To MINUSTAH’s credit, it did step in to protect the nearly 2,500 demonstrators who on March 4 gathered again in Bel Air to denounce police shooting of unarmed protestors four days earlier. In an effort to prevent further violence, UN peacekeepers kept the police away from the marchers. But in a telling sign of his utter disregard for human rights—especially the rights of Aristide supporters—Justice Minister Gousse immediately denounced MINUSTAH, alleging that it had violated its mandate, even though the UN insisted that prior to the protests logistics were worked out with police. With hundreds of people killed during clashes between protestors and police in the last few months—reports indicate more than 400, including 34 police officers, since last September’s violence occurred—Gousse’s heated reluctance to allow the UN force to monitor the protests alone is irresponsible and likely to have deadly consequences.

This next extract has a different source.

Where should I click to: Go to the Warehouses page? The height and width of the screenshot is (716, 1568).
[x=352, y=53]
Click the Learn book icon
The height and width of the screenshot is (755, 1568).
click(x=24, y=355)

In his March 5 radio address, President George Bush said that, “Freedom is the birthright and deep desire of every human soul.” Yvon Neptune and his fellow political prisoners, held under deplorable conditions for months without charge, certainly would agree. If they had heard the Bush address in their fetid and crowded cells, the question is whether they could appreciate the bitter irony of Bush’s words: the fact that the statement comes from the man whose administration orchestrated the ousting of their democratically elected president and rushed in an obscure Boca Raton retiree to head a morally bankrupt regime that has arrested and jailed people just for their political beliefs.
This analysis was prepared by David R. Kolker, COHA Research Fellow.